▸ **Task**:
Print out the entries that follow exactly, missing none.

+++++

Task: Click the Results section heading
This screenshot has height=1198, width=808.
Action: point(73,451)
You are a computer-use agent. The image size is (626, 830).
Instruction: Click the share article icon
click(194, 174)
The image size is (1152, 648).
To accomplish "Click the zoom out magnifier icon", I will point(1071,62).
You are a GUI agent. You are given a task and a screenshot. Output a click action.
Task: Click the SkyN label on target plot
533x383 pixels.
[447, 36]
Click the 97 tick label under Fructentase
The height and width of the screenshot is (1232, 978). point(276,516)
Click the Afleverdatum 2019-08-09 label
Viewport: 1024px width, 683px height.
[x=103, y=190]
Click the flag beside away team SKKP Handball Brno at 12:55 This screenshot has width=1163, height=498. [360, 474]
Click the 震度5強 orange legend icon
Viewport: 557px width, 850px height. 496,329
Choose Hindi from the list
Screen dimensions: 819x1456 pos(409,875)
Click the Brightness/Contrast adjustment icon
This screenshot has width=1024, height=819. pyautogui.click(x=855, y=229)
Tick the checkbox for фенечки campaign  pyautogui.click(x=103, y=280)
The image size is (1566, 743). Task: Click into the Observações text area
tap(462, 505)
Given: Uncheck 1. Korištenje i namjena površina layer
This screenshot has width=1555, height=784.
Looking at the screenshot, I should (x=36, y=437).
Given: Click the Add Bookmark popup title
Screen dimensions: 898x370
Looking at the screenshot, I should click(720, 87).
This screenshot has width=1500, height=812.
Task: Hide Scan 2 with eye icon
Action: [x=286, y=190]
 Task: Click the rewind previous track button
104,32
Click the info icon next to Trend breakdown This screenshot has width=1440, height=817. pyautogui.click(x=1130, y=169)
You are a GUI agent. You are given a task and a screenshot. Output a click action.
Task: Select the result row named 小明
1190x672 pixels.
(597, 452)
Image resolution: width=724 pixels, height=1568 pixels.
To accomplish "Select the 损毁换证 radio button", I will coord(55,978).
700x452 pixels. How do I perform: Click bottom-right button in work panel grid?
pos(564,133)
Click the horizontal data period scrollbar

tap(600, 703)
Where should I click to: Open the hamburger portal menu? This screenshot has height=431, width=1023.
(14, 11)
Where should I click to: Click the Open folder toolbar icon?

+++++

▸ **Exercise result**:
Task: Click the Results section heading
This screenshot has height=1198, width=808.
Action: point(73,451)
You are a computer-use agent. The image size is (626, 830).
Instruction: Click the share article icon
click(194, 174)
The image size is (1152, 648).
To accomplish "Click the zoom out magnifier icon", I will point(1071,62).
You are a GUI agent. You are given a task and a screenshot. Output a click action.
Task: Click the SkyN label on target plot
533x383 pixels.
[447, 36]
Click the 97 tick label under Fructentase
The height and width of the screenshot is (1232, 978). point(276,516)
Click the Afleverdatum 2019-08-09 label
Viewport: 1024px width, 683px height.
[x=103, y=190]
Click the flag beside away team SKKP Handball Brno at 12:55 This screenshot has width=1163, height=498. [360, 474]
Click the 震度5強 orange legend icon
Viewport: 557px width, 850px height. 496,329
Choose Hindi from the list
Screen dimensions: 819x1456 pos(409,875)
Click the Brightness/Contrast adjustment icon
This screenshot has width=1024, height=819. pyautogui.click(x=855, y=229)
Tick the checkbox for фенечки campaign  pyautogui.click(x=103, y=280)
The image size is (1566, 743). Task: Click into the Observações text area
tap(462, 505)
Given: Uncheck 1. Korištenje i namjena površina layer
This screenshot has width=1555, height=784.
Looking at the screenshot, I should (x=36, y=437).
Given: Click the Add Bookmark popup title
Screen dimensions: 898x370
Looking at the screenshot, I should click(720, 87).
This screenshot has width=1500, height=812.
Task: Hide Scan 2 with eye icon
Action: [x=286, y=190]
 Task: Click the rewind previous track button
104,32
Click the info icon next to Trend breakdown This screenshot has width=1440, height=817. pyautogui.click(x=1130, y=169)
You are a GUI agent. You are given a task and a screenshot. Output a click action.
Task: Select the result row named 小明
1190x672 pixels.
(597, 452)
Image resolution: width=724 pixels, height=1568 pixels.
To accomplish "Select the 损毁换证 radio button", I will coord(55,978).
700x452 pixels. How do I perform: Click bottom-right button in work panel grid?
pos(564,133)
Click the horizontal data period scrollbar

tap(600, 703)
Where should I click to: Open the hamburger portal menu? This screenshot has height=431, width=1023.
(14, 11)
Where should I click to: Click the Open folder toolbar icon?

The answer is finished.